En fin de compte et sauf preuve du contraire, il n’a été constaté au moins durant les vingt-cinq dernières années aucun changement notable, manifeste et indiscutable dans l’évolution des températures nationales et régionales.
Au moins sur le territoire français métropolitain, l’attribution de tel ou tel phénomène météorologique à un « réchauffement climatique » généralisé et récent relève de l’ignorance, de l’illusion ou éventuellement de la mauvaise foi.
Ce genre d’attribution hâtive et indue ne favorise pas la recherche des véritables causes des phénomènes (avec toutes les conséquences qu’ils entraînent) et nuit par conséquent au progrès des connaissances.
1 Les Anglo-saxons parlent de « global warming » ou plutôt maintenant de « climate change ».
2 Il semble en effet que la température moyenne du globe, après avoir augmenté par paliers successifs depuis la fin du « petit âge glaciaire » (vers 1850) se soit tendanciellement stabilisée depuis quinze ou vingt ans.
3 Il serait intéressant lors d’une enquête sur le sujet de poser la question : « avez-vous, vous-même, dans votre vie quotidienne, ressenti ou observé le changement climatique ? » ; « en quelles occasions ? » ; « il y a combien de temps ? » et « qu’avez-vous ressenti ou observé au juste ? (avec QCM) », etc.
4 Aux siècles passés, les Chamoniards se mettaient en prière pour solliciter de la puissance divine l’interruption de l’avancée menaçante du glacier des Bossons ; nous ne sommes peut-être pas totalement sortis de ce comportement « magique ».
5 Rappelons-nous Gustave Flaubert : « Eté : toujours exceptionnel, voir : Hiver » (Dictionnaire des idées reçues, vers 1870). Cette amnésie s’applique aux évènements, mais aussi aux prévisions des climatologues et météorologues, heureusement pour eux.
6 Les médias ne manquent pas de harceler les météorologistes à ce sujet à chaque évènement notable : les plus honnêtes répondent
qu’on ne peut établir aucune corrélation ; mais, de guerre lasse ou de propos délibéré, leur défense est souvent molle…
7 http://data.giss.nasa.gov/gistemp/station_data/ .Sauf erreur, on ne trouve rien de la sorte sur le site de MétéoFrance.
8 Les stations météorologiques ont été définitivement installées sur les deux aéroports dans les années 1920.
9 C’est à peu près l’augmentation de température « globale » telle qu’elle résulte des courbes du Hadley Center, quoique les fluctuations ne présentent pas les mêmes allures.
10 Le « plongement » des années 1890 correspond à plusieurs hivers particulièrement rigoureux que les peintres impressionnistes ont immortalisés.

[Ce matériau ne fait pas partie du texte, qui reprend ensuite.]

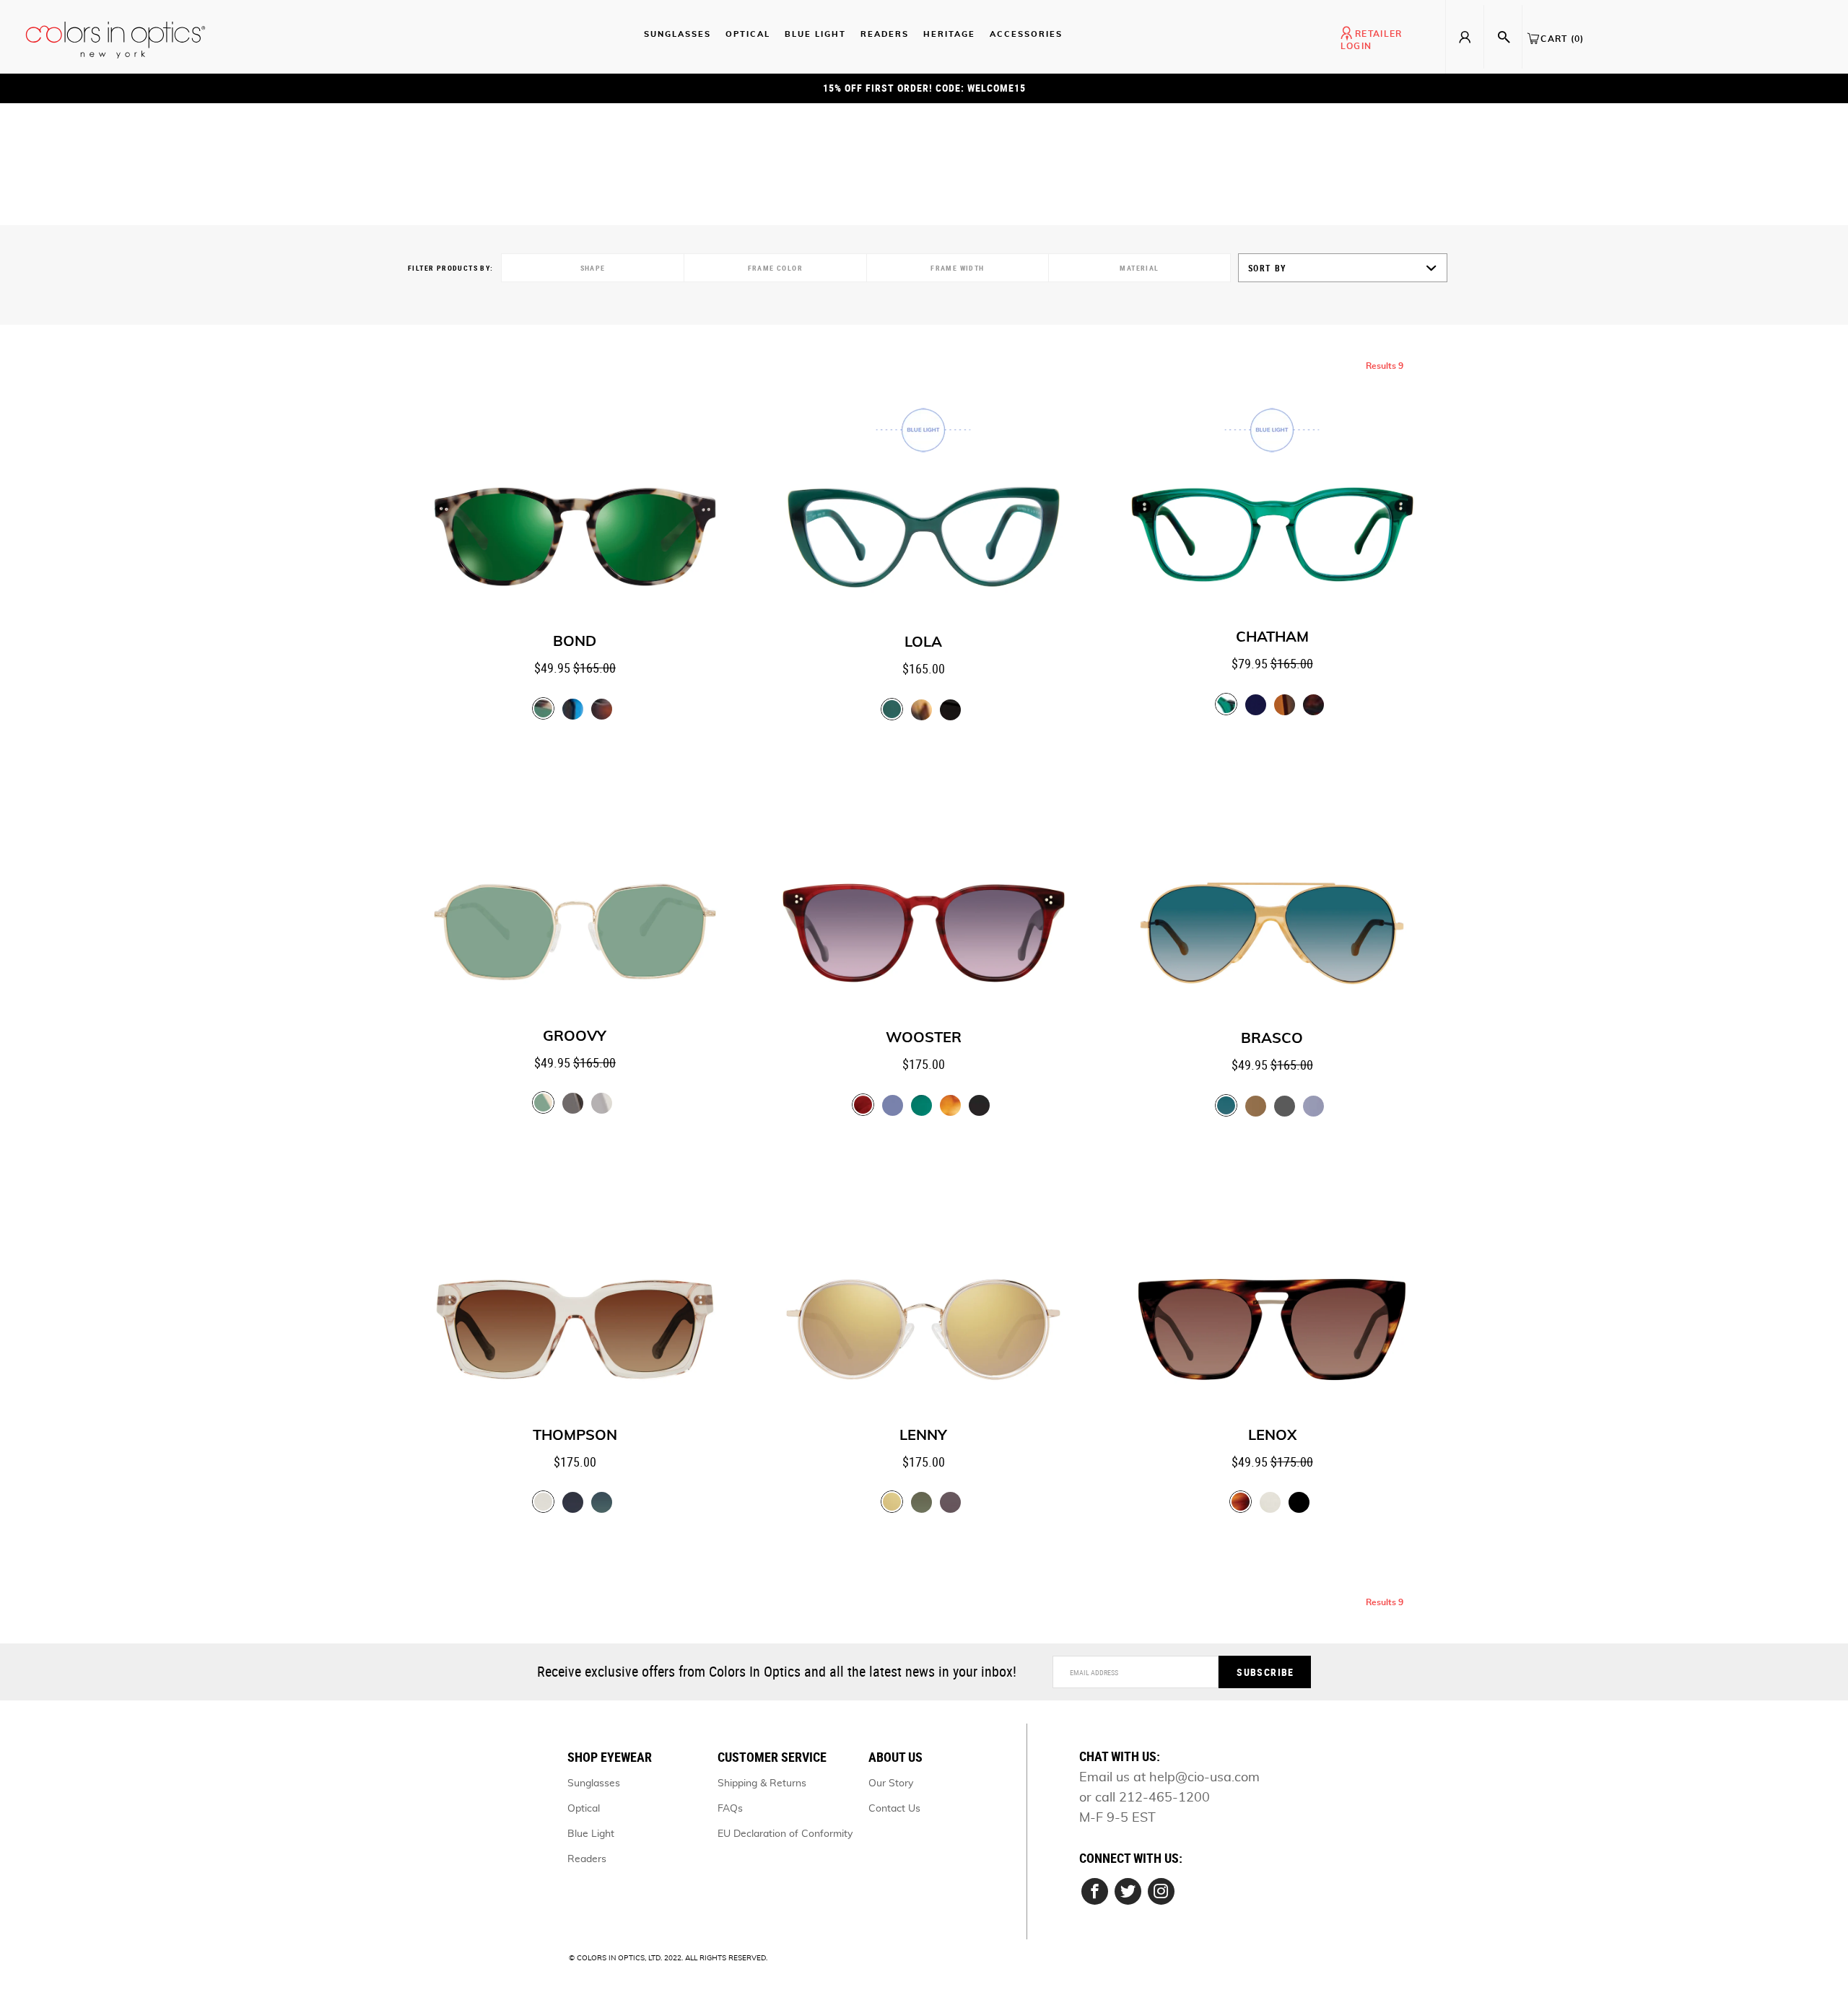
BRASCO (1272, 1038)
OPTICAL (747, 34)
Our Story (890, 1783)
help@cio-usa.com (1204, 1777)
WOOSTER (924, 1038)
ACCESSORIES (1026, 34)
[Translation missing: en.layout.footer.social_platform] (1094, 1891)
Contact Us (894, 1809)
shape (593, 268)
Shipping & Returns (762, 1783)
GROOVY (574, 1036)
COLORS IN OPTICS (611, 1958)
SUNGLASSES (677, 34)
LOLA (923, 642)
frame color (775, 268)
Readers (586, 1859)
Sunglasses (593, 1783)
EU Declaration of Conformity (785, 1834)
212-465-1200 (1164, 1797)
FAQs (730, 1809)
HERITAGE (949, 34)
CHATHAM (1272, 637)
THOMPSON (575, 1435)
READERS (884, 34)
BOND (574, 641)
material (1139, 268)
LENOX (1272, 1435)
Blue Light (590, 1834)
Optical (583, 1809)
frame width (957, 268)
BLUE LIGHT (815, 34)
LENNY (923, 1435)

11 Phénomène connu sous le nom d’ « ilot de chaleur urbain » en anglais « urban heat island ».
12 En particulier les huit zones définies par la réglementation thermique RT 2012.
13 Les climatologues s’accusent mutuellement de « cherry picking », c’est-à-dire de choisir des dates qui arrangent leurs thèses.
14 C’est le genre de raisonnement qui a conduit à remarquer que la température mondiale « globale » est restée stable depuis 18 ou 19 ans, ce dont tout le monde semble maintenant convenir, même si les interprétations diffèrent.
15 Les saisons sont définies ainsi : mars-avril-mai le printemps, juin-juillet-août l’été, septembre-octobre-novembre l’automne ; l’hiver se compose conventionnellement du mois de décembre de l’année n-1, janvier et février de l’année n. L’hiver 2014 est donc déjà connu.
16 Ce qui devrait rassurer – globalement – les gestionnaires des stations de sports d’hiver…
17 A savoir : Genève, Toulouse, Strasbourg, Limoges, plus Saint Quentin, Rouen, Châteauroux, Orléans, Rennes, Nîmes, La Rochelle, Mont de Marsan.
18 Il existe certainement ailleurs d’autres séries de températures qui pourraient conforter ou contredire partiellement ces enseignements à des niveaux plus locaux. Mais la répartition spatiale et la durée temporelle des séries étudiées sont suffisantes pour constituer un échantillon significatif à l’échelle du territoire.